Subject: 🧠Asking Questions Isn’t a Crime – My Experience on MacRumors
Hello folks!
I want to share something that recently happened on the MacRumors forums
— and why it matters to anyone who values open technical discussion.
I posted in a thread about EtreCheckPro (
https://forums.macrumors.com/threads/etrecheckpro-process-redacted.2291964) under the name BRAWDY14 — a nod to my flying days at RNAS Brawdy in
Wales, where I did my advanced fast-jet training.
In that thread, I raised some genuinely polite and technical concerns:
Why does EtreCheckPro redact some process data from its own reports?

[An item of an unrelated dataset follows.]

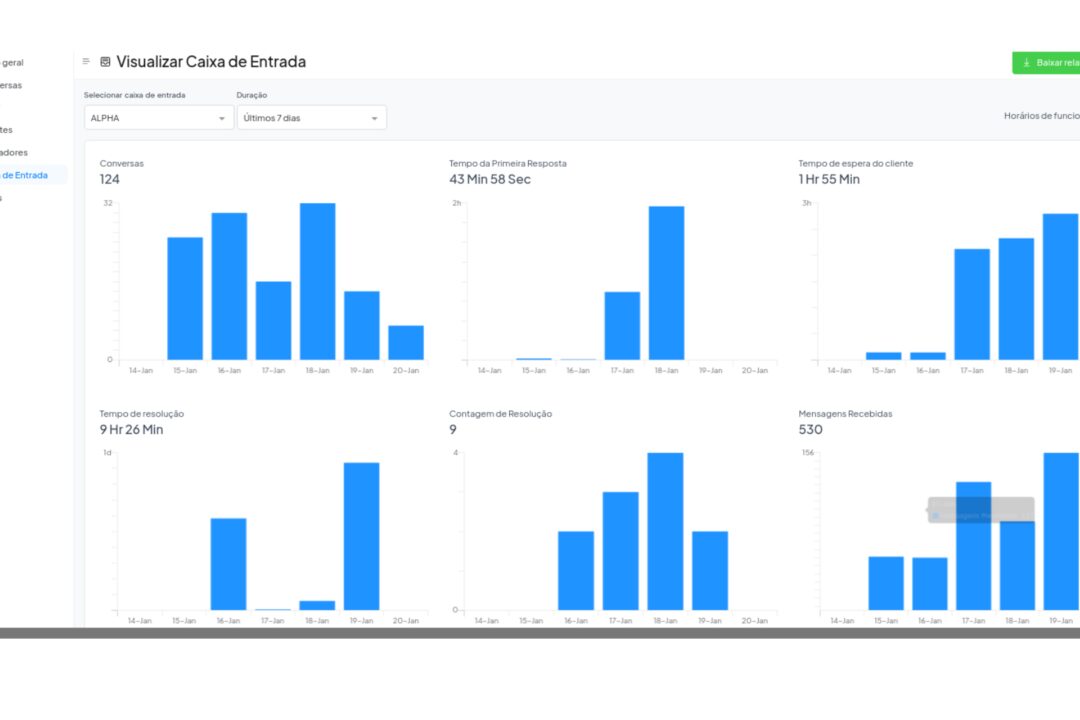Screen dimensions: 1080x720
Task: Open the ALPHA inbox selector dropdown
Action: tap(158, 118)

What kind of data does it collect, and where does it go?
Why is developer support nonexistent, even for paying users?
Should we blindly trust endorsements — even from respected voices
like Howard Oakley?
I didn’t insult anyone. I wasn’t trolling. I just asked questions that anyone concerned with software transparency would ask.
And I was banned.
Apparently, on MacRumors, it’s acceptable to discuss what EtreCheck
detects — but not acceptable to discuss EtreCheck itself.

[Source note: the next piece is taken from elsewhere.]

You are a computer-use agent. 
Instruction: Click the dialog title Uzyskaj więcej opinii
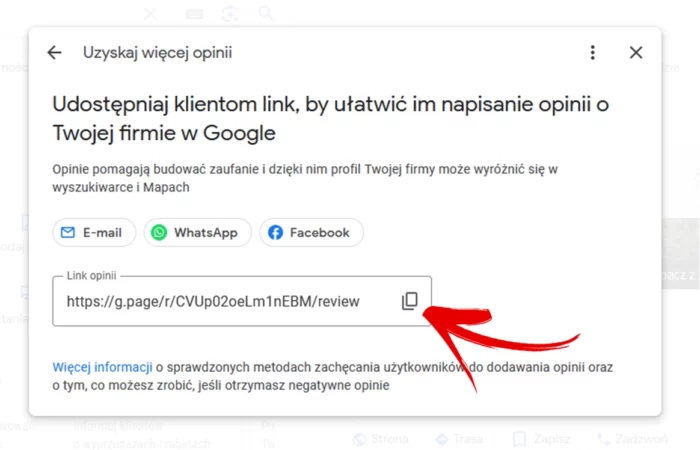(158, 53)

The irony? EtreCheck is sold as a diagnostic tool to bring hidden
problems to light. But when you try to shed light on the tool itself — silence. Censorship. Ejection.
That’s not how we do things on ACW. Here, we ask questions. We dig.

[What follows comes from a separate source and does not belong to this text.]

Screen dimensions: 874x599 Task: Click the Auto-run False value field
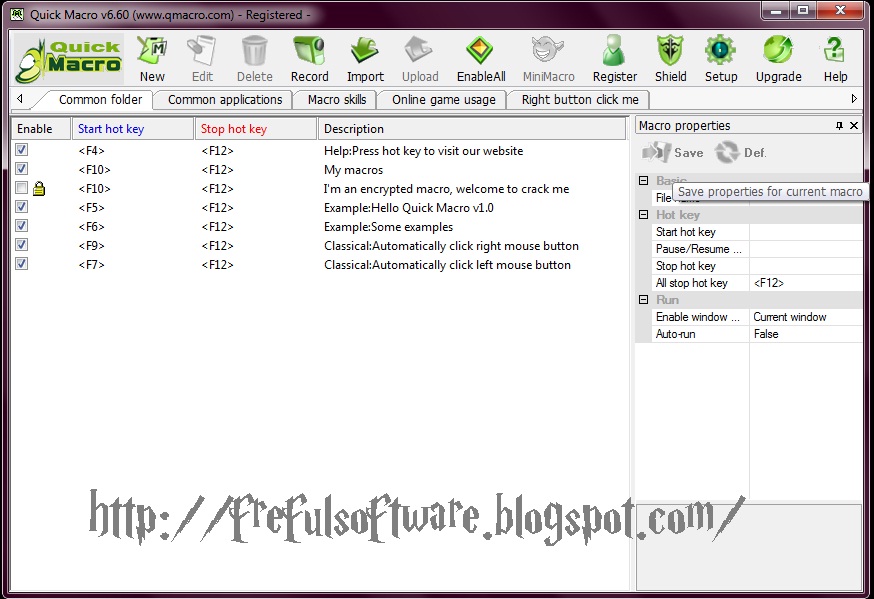(x=800, y=333)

We’re allowed to be skeptical — even encouraged to be.
So I say to you all:
Question the tools you use.
Don’t be swayed by community groupthink.
And if asking questions gets you banned — you’re probably onto something.
Let’s keep Usenet the open ground it’s always been.
--
David Brooks
(BoaterDave, a.k.a. BRAWDY14)
RNAS Brawdy, back then. ACW, right now!